Chapter Eternal: John T. Lupton, North Carolina ’47
Mr. Lupton died after a long illness, said his son, Cartter, of Sullivan’s Island, S.C.
The bottling business that secured Mr. Lupton a place on the Forbes list of the wealthiest Americans was started by his grandfather and a pair of partners in 1889 — they paid a dollar for the right to bottle Coca-Cola — and then handed down to his father. What became the JTL Corporation grew over the decades into one of the largest bottling operations in the world, mostly through sales of a single brand: Coca-Cola.
After his father died in 1977, Mr. Lupton assumed the chairmanship of JTL, leading the company on an aggressive expansion campaign as he acquired bottling plants in Florida, Texas, Colorado and Arizona.
When none of his four children showed interest in taking over the family business, Mr. Lupton sold it to Coca-Cola in 1986 for about $1.4 billion. By then, JTL was responsible for roughly 13 percent of Coke’s sales in the United States.
After he failed to secure the chairmanship of the soft drink conglomerate, Mr. Lupton instead turned his attention to reviving the fortunes of his hometown, which had gained an unsavory reputation for air pollution and neglect.
With the Lyndhurst Foundation, begun by his father, investing more than $20 million, Mr. Lupton played a crucial role in developing the Tennessee Aquarium in Chattanooga. The attraction opened in 1992. He also played a major role in the construction of the Tennessee Riverwalk, a downtown riverfront promenade that furthered the city’s return.

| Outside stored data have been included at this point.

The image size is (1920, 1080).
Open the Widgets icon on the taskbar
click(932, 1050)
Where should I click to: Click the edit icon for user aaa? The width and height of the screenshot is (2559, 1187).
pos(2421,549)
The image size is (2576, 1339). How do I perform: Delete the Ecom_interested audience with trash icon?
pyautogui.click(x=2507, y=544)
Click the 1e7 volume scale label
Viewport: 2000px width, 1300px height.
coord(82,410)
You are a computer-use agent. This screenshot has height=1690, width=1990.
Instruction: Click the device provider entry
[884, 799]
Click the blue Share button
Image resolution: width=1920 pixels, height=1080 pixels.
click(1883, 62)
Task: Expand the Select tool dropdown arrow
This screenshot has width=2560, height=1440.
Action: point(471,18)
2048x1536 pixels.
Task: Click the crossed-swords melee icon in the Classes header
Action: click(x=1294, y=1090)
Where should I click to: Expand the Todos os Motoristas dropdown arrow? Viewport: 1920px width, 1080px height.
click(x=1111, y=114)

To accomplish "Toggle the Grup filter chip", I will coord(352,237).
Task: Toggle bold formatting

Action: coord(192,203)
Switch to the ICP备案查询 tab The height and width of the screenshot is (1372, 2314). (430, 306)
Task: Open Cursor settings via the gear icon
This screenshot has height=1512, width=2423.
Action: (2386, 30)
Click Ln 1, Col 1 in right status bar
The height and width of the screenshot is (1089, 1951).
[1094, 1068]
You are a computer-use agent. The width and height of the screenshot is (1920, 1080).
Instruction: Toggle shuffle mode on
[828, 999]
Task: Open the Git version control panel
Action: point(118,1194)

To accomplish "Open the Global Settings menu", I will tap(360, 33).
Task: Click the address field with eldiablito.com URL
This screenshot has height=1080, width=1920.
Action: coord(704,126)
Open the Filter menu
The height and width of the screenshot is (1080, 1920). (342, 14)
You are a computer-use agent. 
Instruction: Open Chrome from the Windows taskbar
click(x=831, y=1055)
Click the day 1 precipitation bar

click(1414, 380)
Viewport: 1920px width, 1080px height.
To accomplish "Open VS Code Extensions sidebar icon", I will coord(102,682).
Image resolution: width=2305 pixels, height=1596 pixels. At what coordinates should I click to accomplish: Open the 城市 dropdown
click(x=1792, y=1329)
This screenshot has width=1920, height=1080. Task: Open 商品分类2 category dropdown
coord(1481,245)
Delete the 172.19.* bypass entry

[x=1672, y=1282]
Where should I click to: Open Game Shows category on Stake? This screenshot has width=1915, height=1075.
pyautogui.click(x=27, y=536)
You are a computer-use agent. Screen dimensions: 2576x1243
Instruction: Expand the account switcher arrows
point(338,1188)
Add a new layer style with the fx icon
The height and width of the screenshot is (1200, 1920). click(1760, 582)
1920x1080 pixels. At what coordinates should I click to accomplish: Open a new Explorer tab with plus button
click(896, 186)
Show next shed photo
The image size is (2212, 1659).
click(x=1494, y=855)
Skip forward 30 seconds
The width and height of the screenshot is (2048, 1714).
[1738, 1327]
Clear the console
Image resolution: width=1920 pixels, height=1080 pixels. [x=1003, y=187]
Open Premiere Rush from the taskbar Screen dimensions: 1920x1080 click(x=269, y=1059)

An avid golfer, Mr. Lupton took particular pride in helping finance the Honors Course, a golf course near Chattanooga that has been celebrated in national magazines. He served on its nine-member governing board, though in practice it functioned as a body of one — a reality celebrated in a mock portrait that hangs in the clubhouse: the nine members, each topped by a head shot of Mr. Lupton.
John T. Lupton was born in Chattanooga on July 23, 1926. After serving in the Navy during World War II, he worked briefly in the textile industry before joining the family business in 1948, first as a loader at a bottle-washing facility in Georgia and then in the management ranks. From 1956 to 1982, he served on the Coca-Cola board.
In addition to his son, Mr. Lupton is survived by his wife, Alice; three daughters, Margaret Lupton Gerber of Memphis, Katherine Lupton Juett of Dallas and Alice Lupton Smith of Lookout Mountain, Tenn.; his brother, Joe Henderson; 11 grandchildren; and seven great-grandchildren.
Our heartfelt condolences go out to all of the family, friends, and brothers of Mr. Lupton. Love and Respect.